Task objective — Only lines with the string "purple" should be returned from the data below.

*** Opening Supplied records ***

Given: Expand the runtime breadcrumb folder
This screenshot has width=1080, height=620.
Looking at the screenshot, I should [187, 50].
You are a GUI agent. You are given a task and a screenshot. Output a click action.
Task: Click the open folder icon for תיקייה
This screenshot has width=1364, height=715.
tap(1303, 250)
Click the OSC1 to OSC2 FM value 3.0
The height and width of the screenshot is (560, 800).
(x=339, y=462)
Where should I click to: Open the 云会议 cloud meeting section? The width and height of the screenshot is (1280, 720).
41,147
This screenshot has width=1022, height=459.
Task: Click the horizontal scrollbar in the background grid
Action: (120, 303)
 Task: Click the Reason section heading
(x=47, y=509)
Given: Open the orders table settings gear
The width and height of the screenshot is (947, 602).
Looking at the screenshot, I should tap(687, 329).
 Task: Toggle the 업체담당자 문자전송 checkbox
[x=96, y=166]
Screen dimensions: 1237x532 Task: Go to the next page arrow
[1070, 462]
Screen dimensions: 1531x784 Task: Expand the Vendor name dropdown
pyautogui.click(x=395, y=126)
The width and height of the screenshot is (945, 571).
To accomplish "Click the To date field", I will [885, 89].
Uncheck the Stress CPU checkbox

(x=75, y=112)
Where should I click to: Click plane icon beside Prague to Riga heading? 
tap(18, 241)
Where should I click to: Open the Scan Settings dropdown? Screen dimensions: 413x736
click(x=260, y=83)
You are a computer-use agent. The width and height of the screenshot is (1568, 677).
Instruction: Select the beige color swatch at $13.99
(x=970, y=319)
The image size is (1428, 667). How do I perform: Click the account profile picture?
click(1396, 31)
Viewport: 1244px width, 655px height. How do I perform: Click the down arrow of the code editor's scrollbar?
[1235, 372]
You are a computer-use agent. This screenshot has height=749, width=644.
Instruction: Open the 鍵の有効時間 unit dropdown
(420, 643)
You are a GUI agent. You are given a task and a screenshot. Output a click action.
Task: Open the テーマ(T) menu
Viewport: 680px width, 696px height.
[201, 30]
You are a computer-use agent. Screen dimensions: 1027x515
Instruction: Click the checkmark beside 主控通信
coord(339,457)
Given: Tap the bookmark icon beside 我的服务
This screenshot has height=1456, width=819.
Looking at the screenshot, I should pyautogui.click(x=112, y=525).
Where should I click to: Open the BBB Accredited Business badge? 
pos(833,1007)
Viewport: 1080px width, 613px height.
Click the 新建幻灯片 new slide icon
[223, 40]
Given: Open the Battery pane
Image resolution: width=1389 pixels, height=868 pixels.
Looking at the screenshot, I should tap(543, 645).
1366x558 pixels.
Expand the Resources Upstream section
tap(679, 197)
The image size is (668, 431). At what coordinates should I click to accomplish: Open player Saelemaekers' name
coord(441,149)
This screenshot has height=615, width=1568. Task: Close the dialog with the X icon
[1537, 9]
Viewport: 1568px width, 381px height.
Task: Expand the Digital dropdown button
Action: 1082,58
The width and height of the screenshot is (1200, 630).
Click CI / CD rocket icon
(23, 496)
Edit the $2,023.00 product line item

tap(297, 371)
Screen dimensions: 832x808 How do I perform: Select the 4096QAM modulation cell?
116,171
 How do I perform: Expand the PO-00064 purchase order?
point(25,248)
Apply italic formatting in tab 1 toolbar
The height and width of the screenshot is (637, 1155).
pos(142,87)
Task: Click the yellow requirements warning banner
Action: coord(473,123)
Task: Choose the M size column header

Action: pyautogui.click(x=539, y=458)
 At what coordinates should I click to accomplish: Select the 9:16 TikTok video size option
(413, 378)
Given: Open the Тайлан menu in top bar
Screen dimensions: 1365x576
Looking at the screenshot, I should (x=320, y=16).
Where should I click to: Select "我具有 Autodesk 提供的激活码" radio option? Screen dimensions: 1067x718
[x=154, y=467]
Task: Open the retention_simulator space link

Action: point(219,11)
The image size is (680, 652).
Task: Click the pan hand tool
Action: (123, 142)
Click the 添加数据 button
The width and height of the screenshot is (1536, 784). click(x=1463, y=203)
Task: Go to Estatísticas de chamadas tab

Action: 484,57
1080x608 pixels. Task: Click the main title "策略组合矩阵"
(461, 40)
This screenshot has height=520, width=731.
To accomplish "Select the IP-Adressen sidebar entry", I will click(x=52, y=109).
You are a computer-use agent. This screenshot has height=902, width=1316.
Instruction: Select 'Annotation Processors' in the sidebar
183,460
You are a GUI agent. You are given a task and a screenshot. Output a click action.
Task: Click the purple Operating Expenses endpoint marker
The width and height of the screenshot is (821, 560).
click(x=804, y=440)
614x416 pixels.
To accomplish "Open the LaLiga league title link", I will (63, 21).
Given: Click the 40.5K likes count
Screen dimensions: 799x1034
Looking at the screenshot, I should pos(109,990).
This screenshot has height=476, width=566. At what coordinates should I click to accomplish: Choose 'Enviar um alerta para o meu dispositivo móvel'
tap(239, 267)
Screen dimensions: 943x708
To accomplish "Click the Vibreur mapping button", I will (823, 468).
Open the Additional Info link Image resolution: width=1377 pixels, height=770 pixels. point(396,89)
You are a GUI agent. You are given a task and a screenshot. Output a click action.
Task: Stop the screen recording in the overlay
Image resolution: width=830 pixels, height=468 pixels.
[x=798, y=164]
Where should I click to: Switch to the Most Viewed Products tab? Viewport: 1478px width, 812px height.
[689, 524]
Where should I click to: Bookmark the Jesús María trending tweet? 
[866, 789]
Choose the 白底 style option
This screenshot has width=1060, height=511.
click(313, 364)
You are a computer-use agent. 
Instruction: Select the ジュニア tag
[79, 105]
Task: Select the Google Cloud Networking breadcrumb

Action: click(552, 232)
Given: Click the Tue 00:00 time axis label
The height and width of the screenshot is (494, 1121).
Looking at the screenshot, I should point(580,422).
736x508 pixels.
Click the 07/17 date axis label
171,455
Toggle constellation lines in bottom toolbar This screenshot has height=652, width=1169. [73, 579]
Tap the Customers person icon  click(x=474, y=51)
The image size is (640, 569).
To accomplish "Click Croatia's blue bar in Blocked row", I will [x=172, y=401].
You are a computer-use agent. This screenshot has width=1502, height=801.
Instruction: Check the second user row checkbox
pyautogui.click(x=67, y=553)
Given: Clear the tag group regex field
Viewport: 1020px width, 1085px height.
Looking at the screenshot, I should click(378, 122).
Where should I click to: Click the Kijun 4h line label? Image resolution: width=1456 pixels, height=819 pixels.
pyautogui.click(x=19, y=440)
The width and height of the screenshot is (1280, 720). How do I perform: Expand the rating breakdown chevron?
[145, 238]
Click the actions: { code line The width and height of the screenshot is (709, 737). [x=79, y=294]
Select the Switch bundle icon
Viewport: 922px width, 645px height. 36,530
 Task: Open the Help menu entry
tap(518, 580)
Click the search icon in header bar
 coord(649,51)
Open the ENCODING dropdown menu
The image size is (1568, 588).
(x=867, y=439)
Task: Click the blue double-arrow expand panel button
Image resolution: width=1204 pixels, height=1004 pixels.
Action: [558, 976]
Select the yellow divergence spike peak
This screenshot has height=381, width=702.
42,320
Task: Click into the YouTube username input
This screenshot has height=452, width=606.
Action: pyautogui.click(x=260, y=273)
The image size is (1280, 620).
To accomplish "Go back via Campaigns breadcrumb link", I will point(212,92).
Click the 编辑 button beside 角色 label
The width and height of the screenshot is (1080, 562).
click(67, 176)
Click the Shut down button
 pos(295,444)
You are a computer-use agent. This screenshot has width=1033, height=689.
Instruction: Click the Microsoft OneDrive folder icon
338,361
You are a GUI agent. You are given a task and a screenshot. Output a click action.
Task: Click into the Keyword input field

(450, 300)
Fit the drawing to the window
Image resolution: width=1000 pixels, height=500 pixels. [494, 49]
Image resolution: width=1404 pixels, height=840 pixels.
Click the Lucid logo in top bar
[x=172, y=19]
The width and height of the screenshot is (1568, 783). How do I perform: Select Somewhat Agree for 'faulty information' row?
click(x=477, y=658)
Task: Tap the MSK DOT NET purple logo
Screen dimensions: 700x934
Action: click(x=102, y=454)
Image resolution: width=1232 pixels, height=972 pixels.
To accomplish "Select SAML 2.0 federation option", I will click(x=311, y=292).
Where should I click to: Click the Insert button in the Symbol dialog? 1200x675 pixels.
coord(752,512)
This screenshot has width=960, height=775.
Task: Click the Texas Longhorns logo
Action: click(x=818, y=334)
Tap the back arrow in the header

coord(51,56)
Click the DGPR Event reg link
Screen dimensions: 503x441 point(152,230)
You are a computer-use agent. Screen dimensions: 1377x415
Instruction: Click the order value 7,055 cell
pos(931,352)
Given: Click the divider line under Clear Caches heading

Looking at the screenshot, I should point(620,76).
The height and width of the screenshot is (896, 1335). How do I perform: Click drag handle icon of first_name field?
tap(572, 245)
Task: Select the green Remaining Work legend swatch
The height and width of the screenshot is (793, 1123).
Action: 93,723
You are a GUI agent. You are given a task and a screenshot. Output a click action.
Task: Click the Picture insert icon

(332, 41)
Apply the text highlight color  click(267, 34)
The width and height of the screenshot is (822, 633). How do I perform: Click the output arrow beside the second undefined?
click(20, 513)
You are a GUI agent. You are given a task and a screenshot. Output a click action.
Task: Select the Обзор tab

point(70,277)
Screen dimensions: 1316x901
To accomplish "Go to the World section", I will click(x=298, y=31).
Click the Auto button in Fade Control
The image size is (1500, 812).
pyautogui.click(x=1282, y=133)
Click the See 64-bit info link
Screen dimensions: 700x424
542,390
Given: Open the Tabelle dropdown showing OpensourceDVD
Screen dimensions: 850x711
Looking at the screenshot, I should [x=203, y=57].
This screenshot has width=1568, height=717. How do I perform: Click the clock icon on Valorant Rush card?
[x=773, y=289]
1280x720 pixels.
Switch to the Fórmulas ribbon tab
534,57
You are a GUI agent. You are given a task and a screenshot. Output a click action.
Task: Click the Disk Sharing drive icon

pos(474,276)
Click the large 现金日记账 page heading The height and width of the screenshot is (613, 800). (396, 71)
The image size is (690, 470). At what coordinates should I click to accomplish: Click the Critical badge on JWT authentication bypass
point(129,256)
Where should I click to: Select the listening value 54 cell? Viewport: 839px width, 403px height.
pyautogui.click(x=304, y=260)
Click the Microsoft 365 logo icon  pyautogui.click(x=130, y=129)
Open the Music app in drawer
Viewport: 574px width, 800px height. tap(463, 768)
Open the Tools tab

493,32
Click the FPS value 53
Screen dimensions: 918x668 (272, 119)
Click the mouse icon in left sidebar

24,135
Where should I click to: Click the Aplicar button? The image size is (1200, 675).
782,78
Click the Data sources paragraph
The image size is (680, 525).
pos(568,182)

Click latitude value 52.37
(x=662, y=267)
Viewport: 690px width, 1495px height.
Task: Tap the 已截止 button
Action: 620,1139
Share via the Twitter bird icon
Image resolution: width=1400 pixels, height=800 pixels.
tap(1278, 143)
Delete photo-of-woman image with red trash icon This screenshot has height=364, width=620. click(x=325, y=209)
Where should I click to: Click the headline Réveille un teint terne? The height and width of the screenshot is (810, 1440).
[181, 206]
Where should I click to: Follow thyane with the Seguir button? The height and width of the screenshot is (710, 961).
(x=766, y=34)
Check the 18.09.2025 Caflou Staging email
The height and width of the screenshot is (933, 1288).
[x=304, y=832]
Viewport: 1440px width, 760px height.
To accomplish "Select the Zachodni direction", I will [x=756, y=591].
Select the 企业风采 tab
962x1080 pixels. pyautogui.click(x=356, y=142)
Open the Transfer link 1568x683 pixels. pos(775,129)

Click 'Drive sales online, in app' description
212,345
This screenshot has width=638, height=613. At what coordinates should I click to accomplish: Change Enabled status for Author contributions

*** Closing Supplied records ***

Result —
Task: Click the purple Operating Expenses endpoint marker
Task: Tap the MSK DOT NET purple logo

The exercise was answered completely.